Other cooler weather crops are easier to grow as transplants, such as arugula, broccoli, broccolini, kohlrabi, bok choy, spinach, leeks, and celery. Kale and chard can be grown from seed or transplants, Savio said, and she recommends doing both to stagger your harvests.

Don’t forget the flowers, like ornamental cabbage and kale, edible calendula and violas, and especially sweet peas, which are not edible but so colorful and fragrant, you’ll wish you could eat them when they start to bloom in the spring.

If you plant berries you will not start harvesting until the spring, and the first year the crops will be poor, but consider that an investment in years of increasingly bountiful crops. Planting in the fall helps the berry plants establish during the cooler months, Savio said, and take advantage of our rainy season (which usually begins around January).

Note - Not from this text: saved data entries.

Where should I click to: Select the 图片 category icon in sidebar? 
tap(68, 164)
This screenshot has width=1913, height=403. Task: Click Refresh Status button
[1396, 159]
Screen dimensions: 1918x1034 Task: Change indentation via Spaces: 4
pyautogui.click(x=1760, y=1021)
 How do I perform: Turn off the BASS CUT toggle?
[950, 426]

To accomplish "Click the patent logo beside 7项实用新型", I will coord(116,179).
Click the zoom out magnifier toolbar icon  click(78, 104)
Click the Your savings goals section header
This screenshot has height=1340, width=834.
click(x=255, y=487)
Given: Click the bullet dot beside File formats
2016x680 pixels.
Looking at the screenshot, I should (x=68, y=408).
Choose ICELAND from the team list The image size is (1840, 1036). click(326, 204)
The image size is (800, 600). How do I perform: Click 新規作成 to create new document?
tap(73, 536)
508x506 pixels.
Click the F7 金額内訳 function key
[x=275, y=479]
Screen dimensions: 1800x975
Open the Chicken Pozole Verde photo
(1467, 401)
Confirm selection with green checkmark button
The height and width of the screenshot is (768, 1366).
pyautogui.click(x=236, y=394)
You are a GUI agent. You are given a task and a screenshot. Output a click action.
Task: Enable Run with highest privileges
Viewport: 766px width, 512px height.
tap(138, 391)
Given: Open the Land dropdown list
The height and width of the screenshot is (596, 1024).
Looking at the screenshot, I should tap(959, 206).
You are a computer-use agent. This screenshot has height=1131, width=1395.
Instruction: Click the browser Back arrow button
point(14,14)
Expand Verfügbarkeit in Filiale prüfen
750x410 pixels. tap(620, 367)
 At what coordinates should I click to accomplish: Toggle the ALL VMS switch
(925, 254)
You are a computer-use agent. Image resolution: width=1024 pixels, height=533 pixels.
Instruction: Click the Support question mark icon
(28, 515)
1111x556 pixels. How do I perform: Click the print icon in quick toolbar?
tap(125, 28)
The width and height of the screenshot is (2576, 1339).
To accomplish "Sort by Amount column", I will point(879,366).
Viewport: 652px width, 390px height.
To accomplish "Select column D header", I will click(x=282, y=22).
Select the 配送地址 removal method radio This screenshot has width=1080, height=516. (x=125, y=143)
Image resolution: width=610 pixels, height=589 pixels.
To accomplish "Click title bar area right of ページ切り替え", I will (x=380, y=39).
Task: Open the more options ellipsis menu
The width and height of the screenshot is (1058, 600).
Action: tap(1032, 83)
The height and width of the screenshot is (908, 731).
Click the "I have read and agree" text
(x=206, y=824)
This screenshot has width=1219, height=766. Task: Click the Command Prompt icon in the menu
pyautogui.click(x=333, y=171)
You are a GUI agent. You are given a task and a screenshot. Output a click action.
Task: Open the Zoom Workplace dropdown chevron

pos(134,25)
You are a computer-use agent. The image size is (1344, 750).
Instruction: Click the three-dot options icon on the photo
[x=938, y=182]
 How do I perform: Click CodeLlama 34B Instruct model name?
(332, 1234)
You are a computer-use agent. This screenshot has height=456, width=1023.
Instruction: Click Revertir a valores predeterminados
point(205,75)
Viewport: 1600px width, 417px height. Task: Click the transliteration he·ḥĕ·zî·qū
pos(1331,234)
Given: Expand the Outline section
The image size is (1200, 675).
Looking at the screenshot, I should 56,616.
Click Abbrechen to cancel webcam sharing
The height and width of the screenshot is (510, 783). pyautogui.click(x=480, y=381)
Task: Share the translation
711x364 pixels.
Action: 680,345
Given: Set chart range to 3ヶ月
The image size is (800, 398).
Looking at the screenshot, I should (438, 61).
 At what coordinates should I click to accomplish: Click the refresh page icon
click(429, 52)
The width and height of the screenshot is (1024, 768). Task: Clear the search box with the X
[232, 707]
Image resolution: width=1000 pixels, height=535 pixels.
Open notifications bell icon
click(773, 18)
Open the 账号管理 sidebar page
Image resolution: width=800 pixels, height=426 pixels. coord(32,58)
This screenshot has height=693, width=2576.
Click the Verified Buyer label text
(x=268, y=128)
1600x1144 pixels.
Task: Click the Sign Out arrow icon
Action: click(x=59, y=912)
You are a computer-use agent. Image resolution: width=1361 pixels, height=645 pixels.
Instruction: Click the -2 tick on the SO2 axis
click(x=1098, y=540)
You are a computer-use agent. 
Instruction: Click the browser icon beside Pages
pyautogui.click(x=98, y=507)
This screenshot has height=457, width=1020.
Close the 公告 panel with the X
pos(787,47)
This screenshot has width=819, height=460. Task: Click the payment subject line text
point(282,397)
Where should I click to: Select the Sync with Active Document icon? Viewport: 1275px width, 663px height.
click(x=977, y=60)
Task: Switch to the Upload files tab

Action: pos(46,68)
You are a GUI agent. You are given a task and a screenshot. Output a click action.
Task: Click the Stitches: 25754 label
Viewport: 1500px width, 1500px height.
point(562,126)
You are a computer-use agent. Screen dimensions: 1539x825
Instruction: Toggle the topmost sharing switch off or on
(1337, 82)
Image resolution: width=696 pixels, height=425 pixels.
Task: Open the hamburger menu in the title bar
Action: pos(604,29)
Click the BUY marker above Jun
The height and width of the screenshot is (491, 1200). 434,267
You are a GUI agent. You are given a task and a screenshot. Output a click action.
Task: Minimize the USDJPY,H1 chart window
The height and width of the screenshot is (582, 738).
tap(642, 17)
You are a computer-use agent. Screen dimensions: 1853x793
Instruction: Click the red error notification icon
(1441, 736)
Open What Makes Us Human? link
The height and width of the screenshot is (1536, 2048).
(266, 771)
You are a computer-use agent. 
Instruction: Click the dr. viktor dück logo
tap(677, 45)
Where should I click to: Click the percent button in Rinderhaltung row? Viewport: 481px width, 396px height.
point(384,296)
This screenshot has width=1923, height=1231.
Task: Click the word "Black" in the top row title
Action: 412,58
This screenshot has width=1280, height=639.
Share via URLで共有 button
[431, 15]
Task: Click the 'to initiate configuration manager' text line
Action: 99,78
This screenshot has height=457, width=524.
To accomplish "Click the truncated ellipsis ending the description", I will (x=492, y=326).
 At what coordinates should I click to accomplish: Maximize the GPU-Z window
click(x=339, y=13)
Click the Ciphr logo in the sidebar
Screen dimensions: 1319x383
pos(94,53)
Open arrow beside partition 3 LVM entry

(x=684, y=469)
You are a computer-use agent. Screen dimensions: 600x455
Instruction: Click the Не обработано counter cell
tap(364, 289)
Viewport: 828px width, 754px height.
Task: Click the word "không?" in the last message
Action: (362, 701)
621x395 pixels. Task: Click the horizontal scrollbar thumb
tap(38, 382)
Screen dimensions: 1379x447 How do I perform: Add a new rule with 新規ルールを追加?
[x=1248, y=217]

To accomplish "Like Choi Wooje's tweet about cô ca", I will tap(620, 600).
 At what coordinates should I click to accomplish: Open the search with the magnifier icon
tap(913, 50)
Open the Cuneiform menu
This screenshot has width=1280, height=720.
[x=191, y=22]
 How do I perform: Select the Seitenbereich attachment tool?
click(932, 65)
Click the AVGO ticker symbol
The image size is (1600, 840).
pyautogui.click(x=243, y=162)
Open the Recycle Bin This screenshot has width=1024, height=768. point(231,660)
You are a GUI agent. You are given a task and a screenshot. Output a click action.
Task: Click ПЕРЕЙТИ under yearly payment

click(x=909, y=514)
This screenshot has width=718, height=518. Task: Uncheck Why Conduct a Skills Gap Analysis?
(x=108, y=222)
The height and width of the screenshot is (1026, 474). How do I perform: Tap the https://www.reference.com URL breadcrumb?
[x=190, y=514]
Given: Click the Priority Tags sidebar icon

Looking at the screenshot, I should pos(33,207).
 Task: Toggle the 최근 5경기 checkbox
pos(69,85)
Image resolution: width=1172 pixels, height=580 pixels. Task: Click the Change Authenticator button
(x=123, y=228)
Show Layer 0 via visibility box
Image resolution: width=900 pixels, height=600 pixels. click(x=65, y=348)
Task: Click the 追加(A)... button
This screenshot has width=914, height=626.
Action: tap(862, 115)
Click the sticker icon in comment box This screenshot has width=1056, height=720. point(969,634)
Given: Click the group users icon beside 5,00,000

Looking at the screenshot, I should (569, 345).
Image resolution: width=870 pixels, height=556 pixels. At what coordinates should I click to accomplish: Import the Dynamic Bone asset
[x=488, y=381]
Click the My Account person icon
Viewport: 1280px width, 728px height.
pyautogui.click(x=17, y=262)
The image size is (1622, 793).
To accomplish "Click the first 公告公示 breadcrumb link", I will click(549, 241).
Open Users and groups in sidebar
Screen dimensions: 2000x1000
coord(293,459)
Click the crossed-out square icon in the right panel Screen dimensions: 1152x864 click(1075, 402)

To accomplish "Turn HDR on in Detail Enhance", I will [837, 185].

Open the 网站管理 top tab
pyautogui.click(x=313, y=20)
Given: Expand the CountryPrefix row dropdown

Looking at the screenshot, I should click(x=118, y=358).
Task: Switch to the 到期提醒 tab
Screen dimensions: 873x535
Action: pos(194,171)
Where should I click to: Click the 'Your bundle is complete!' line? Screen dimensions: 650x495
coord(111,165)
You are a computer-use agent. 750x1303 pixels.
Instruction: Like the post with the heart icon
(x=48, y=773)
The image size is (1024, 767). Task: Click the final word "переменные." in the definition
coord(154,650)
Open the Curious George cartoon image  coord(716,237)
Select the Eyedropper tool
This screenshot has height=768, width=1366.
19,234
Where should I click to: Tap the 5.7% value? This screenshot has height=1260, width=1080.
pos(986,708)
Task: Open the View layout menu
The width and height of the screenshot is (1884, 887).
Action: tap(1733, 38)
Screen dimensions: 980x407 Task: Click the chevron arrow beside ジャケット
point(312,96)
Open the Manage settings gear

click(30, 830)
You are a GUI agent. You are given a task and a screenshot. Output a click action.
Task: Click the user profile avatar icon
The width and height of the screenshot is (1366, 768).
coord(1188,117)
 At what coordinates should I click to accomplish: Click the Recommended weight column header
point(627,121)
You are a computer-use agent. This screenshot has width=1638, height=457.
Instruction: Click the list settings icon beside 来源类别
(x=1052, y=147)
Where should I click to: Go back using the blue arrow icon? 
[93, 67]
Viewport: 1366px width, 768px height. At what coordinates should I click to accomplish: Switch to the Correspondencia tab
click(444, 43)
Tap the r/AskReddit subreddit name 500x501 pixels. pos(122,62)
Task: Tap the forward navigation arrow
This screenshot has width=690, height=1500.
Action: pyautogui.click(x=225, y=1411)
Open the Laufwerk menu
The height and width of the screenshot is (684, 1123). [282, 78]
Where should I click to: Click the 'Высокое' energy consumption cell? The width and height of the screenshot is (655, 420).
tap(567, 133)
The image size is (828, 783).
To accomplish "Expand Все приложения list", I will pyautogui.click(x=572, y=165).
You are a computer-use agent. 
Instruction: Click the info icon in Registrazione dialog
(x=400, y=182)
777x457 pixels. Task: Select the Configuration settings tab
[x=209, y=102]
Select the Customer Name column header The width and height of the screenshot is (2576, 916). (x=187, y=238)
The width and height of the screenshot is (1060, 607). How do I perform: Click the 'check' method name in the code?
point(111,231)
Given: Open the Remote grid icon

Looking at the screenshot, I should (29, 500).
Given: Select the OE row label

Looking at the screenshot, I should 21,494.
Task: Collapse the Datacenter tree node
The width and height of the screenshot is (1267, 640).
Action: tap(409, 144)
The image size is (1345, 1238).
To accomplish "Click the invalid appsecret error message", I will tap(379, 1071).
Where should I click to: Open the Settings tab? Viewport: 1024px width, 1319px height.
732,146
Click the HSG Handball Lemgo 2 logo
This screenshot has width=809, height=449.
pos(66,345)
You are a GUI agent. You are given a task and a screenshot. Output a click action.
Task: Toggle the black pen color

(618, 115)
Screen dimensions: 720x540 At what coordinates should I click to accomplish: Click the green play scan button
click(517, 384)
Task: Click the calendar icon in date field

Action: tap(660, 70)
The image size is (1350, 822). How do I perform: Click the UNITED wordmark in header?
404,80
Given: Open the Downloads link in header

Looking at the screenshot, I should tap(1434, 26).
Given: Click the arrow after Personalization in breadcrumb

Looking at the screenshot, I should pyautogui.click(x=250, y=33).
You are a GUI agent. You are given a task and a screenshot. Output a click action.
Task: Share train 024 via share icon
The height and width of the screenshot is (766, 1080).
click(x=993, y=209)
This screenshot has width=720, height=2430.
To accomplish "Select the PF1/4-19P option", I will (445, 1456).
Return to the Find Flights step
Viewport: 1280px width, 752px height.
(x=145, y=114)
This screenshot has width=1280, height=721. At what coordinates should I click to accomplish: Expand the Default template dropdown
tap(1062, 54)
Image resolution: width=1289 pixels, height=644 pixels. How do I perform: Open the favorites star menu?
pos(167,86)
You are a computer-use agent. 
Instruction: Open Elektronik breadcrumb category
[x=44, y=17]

Most berries can go in the ground or in containers, but if you fancy blueberries, plant them in large containers, Trigo said, at least 24 inches deep and 24 inches in diameter, in order to be able to grow them in the acidic soil they prefer. (Most soils in Southern California tend to be more alkaline.) Use organic potting mixes designed for acid-loving plants like azaleas and every two months give the soil a 4 scoop “acid bath” of distilled white vinegar mixed with two gallons of water to replenish the acidity washed away by our highly alkaline water.

And come winter take a lot photos of your lush green garden to drive your snowy East Coast peeps crazy on Instagram.

It’s almost worth the price of seeds and amendments right here.